Buprenorphine is a mu opioid receptor agonist used in the treatment of opioid abuse. Buprenorphine effectively reduces opioid intake in opioid abuse patients, but there is evidence that it is effective in reducing cocaine intake in a subset of individuals as well. Chronic administration of buprenorphine was achieved via the use of subcutaneously-implanted, buprenorphine-filled, osmotic minipumps in male rats. Chronic buprenorphine reduced heroin and cocaine seeking under extinction conditions and in tests of drug-induced reinstatement in rats trained to self-administer both drugs. The reduction in responding for drug in extinction and in tests for reinstatement was not due to locomotor sedation, as chronic buprenorphine slightly elevated locomotor activity. Furthermore, this common reduction cannot be explained via unique interactions with the abused drugs. Chronic buprenorphine had no effect on locomotor activity following acute injections of heroin, in spite of a blockade in the nucleus accumbens (NAc) dopamine (DA) response to this drug. On the other hand, chronic buprenorphine potentiated the locomotor and NAc DA responses to acute injections of cocaine. The interactions between buprenorphine and heroin and cocaine on NAc DA were further replicated during self-administration of heroin and cocaine. Buprenorphine had no effect on heroin self-administration at any dose or under any schedule of reinforcement although the NAc DA response to infusions was completely blocked. In contrast, cocaine self-administration was reduced under all schedules and doses in spite of a potentiated NAc DA response to infusions of cocaine. In all cases, buprenorphine levels in plasma and basal NAc DA levels were increased throughout chronic treatment, suggesting continuous receptor occupation. Although the mechanisms for the variable effects of buprenorphine on self-administration are unclear, a mechanism for the common reduction in responsiveness to drug-associated cues is proposed. The elevated basal levels of DA may have reduced the impact of the firing of DA neurons in response to cues; alternatively buprenorphine may have had its effect by reducing glutamatergic activity.

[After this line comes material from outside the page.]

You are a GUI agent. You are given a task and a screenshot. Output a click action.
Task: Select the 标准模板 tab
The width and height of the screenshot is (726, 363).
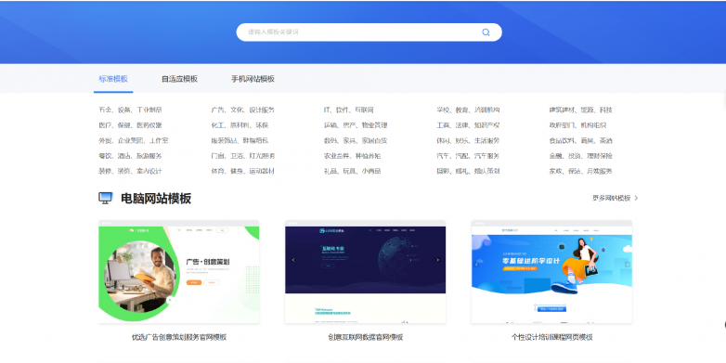[x=113, y=79]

There is reason to believe that buprenorphine could reduce glutamatergic activity and it is known that a reduction in glutamate transmission can disrupt responding for cues associated with drugs of abuse.

Divisions:Concordia University > Faculty of Arts and Science > Psychology
Item Type:Thesis (PhD)
Authors:Sorge, Robert E
Pagination:xii, 160 leaves : ill. ; 29 cm.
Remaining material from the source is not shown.